Work instructions |
Beginning with the first line of the data below, reproduce every line unchanged, ending with the line that holds "Task: Click the print (印刷) printer icon".

Data for processing |
== Segment start ==
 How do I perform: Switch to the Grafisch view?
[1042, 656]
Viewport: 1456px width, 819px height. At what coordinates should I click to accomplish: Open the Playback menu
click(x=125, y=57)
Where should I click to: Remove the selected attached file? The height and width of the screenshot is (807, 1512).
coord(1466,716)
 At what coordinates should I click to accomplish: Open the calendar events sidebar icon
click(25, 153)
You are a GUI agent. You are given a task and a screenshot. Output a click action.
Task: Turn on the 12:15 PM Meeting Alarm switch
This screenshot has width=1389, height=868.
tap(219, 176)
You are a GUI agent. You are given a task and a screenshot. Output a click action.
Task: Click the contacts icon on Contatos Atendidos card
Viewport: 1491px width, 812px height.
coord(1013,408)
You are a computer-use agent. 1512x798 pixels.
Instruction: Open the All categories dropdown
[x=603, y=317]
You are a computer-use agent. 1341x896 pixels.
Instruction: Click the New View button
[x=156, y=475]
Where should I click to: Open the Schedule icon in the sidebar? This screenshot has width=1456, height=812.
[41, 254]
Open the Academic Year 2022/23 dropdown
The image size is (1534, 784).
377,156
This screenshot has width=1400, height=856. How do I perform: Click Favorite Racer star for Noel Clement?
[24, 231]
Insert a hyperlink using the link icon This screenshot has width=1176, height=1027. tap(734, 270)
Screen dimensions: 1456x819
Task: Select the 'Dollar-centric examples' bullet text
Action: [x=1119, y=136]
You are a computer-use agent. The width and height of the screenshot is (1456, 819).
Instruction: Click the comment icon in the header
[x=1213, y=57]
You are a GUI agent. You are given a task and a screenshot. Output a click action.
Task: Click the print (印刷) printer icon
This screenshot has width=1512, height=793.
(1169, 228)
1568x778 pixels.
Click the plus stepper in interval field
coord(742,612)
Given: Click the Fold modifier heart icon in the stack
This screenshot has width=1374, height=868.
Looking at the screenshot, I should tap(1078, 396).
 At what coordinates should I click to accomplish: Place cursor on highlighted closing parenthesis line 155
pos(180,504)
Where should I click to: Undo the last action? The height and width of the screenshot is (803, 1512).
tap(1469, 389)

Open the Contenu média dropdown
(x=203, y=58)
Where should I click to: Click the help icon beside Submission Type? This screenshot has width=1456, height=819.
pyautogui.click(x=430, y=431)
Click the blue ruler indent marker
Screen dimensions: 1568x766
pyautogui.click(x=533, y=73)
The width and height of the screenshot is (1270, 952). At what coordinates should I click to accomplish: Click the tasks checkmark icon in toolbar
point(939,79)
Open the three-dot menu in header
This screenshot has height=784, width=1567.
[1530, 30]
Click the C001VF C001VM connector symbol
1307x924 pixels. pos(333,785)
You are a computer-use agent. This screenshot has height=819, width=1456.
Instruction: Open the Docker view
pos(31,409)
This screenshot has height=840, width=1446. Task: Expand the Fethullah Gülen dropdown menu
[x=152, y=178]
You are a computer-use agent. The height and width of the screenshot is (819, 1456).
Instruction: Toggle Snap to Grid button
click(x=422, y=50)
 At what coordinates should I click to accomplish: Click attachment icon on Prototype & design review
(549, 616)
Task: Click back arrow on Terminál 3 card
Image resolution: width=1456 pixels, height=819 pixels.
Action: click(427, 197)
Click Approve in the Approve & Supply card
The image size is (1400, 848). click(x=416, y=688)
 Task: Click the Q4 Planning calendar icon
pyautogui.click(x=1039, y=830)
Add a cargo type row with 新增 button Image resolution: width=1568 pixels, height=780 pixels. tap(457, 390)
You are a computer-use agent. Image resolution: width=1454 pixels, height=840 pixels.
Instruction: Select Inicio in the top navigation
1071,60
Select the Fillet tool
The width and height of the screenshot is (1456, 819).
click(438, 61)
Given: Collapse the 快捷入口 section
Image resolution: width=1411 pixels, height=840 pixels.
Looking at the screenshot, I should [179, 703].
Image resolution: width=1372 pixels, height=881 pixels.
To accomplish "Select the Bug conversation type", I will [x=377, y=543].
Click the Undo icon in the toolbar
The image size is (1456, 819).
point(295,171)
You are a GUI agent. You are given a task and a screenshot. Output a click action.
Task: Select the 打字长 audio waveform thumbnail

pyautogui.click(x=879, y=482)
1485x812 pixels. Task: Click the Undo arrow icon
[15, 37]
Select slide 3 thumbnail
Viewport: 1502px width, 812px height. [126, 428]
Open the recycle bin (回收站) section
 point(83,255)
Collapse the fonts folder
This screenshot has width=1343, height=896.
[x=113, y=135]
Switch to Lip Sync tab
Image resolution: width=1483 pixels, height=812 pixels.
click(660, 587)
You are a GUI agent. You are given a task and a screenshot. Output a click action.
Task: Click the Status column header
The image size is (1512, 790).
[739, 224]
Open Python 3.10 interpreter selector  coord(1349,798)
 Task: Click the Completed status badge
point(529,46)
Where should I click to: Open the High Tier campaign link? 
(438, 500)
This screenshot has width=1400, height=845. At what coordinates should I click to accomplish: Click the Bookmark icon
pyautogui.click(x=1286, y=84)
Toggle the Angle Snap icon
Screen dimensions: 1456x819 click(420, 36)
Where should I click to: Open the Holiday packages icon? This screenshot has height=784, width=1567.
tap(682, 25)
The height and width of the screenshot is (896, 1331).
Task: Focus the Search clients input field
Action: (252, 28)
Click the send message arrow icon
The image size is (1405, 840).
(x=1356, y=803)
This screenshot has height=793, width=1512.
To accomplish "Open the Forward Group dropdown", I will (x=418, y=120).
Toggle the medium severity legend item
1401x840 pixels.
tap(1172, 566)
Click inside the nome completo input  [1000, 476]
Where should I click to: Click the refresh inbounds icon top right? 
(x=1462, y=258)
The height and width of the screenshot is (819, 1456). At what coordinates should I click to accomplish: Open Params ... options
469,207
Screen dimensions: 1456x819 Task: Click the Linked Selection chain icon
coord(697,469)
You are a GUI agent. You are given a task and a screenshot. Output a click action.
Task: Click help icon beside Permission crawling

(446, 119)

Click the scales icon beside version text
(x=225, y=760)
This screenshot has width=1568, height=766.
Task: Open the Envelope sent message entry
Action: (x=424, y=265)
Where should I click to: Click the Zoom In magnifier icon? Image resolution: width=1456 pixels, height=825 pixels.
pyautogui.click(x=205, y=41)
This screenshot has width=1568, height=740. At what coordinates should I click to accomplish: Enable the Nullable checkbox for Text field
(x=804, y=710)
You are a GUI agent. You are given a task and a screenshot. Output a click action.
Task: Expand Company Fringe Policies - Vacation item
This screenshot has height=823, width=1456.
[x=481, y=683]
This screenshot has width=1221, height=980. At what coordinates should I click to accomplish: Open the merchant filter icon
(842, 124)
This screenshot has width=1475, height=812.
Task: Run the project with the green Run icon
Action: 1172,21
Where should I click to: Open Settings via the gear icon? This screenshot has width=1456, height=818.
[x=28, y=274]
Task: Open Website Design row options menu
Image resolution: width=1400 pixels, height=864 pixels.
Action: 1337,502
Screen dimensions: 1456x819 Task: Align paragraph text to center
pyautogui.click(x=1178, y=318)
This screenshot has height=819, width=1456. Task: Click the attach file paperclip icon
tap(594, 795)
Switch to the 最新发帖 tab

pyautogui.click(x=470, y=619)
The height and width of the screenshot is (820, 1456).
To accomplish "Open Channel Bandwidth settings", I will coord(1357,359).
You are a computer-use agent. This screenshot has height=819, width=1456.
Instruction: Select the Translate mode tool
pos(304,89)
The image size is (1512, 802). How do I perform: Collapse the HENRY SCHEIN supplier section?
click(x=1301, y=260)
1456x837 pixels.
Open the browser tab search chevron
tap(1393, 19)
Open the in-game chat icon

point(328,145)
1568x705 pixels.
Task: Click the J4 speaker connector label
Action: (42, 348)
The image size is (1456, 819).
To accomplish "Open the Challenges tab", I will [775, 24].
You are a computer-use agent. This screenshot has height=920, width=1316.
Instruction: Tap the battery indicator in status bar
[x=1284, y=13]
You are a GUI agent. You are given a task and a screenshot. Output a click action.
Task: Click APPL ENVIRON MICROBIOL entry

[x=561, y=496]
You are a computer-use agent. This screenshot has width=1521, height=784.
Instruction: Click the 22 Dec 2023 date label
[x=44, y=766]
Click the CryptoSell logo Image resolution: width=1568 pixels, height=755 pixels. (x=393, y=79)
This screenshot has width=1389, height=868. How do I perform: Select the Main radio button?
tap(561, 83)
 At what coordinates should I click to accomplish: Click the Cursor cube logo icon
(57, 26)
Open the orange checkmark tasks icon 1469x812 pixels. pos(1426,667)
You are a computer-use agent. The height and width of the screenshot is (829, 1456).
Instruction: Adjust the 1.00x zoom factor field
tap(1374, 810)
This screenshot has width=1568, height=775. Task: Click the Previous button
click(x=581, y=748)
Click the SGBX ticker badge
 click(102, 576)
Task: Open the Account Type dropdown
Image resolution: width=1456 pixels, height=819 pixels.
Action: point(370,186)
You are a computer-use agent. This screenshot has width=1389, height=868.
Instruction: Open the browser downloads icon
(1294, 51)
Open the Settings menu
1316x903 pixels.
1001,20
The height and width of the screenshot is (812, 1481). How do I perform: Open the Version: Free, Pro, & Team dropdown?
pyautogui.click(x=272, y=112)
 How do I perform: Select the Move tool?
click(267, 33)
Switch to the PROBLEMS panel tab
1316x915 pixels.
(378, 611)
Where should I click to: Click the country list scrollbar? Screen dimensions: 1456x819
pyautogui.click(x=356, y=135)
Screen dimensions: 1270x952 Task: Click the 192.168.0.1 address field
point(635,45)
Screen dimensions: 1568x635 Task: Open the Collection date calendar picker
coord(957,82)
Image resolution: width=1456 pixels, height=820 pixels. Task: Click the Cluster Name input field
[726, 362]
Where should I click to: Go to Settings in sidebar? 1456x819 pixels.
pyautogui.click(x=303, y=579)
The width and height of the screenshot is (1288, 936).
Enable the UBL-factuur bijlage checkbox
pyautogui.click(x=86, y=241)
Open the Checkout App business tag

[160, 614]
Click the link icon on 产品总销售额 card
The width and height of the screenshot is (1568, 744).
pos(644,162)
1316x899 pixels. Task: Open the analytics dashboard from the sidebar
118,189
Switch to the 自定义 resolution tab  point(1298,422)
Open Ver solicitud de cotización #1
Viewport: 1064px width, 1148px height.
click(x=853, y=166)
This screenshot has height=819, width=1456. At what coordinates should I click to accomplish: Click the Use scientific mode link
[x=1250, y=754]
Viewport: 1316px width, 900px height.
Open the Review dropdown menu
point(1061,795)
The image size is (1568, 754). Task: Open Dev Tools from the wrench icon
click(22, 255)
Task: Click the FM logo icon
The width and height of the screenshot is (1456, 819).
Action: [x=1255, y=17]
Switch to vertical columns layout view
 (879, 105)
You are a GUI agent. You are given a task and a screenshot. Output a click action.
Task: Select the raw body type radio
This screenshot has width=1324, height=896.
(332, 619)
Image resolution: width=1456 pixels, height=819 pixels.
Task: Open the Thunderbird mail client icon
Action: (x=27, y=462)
== Segment end ==
Output for this task |
 How do I perform: Switch to the Grafisch view?
[1042, 656]
Viewport: 1456px width, 819px height. At what coordinates should I click to accomplish: Open the Playback menu
click(x=125, y=57)
Where should I click to: Remove the selected attached file? The height and width of the screenshot is (807, 1512).
coord(1466,716)
 At what coordinates should I click to accomplish: Open the calendar events sidebar icon
click(25, 153)
You are a GUI agent. You are given a task and a screenshot. Output a click action.
Task: Turn on the 12:15 PM Meeting Alarm switch
This screenshot has width=1389, height=868.
tap(219, 176)
You are a GUI agent. You are given a task and a screenshot. Output a click action.
Task: Click the contacts icon on Contatos Atendidos card
Viewport: 1491px width, 812px height.
coord(1013,408)
You are a computer-use agent. 1512x798 pixels.
Instruction: Open the All categories dropdown
[x=603, y=317]
You are a computer-use agent. 1341x896 pixels.
Instruction: Click the New View button
[x=156, y=475]
Where should I click to: Open the Schedule icon in the sidebar? This screenshot has width=1456, height=812.
[41, 254]
Open the Academic Year 2022/23 dropdown
The image size is (1534, 784).
377,156
This screenshot has width=1400, height=856. How do I perform: Click Favorite Racer star for Noel Clement?
[24, 231]
Insert a hyperlink using the link icon This screenshot has width=1176, height=1027. tap(734, 270)
Screen dimensions: 1456x819
Task: Select the 'Dollar-centric examples' bullet text
Action: [x=1119, y=136]
You are a computer-use agent. The width and height of the screenshot is (1456, 819).
Instruction: Click the comment icon in the header
[x=1213, y=57]
You are a GUI agent. You are given a task and a screenshot. Output a click action.
Task: Click the print (印刷) printer icon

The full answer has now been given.